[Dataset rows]
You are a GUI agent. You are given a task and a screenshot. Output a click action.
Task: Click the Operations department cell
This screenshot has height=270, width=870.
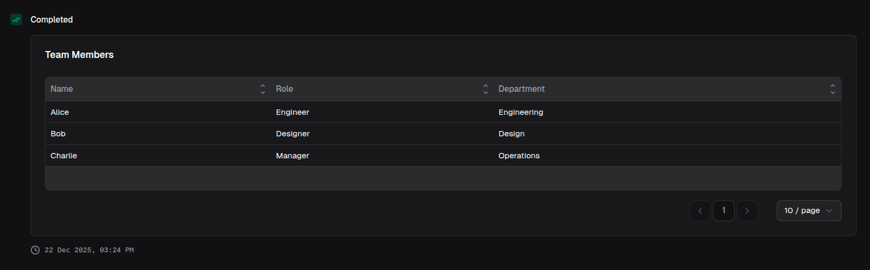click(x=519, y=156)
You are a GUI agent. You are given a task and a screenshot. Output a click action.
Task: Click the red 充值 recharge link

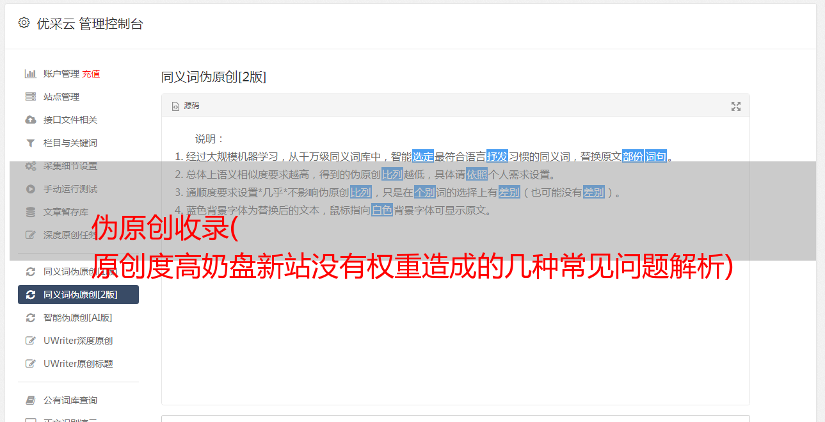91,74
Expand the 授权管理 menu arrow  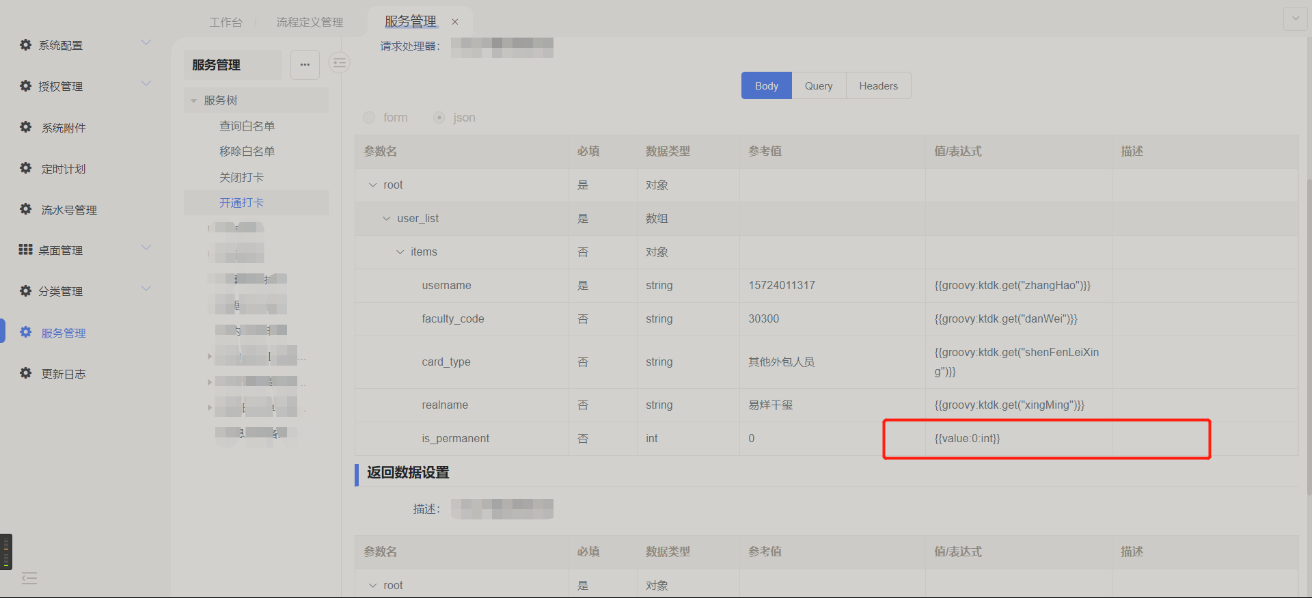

- _JOB_
Rewrite all of the records above with every instance of "GUI agent" changed to "interface agent" and nothing else altered. Leave out the pictures.

- _SOLUTION BELOW_
You are a interface agent. You are given a task and a screenshot. Output a click action.
Task: Click the Operations department cell
This screenshot has height=270, width=870.
click(x=519, y=156)
You are a interface agent. You are given a task and a screenshot. Output a click action.
Task: Click the red 充值 recharge link

91,74
Expand the 授权管理 menu arrow  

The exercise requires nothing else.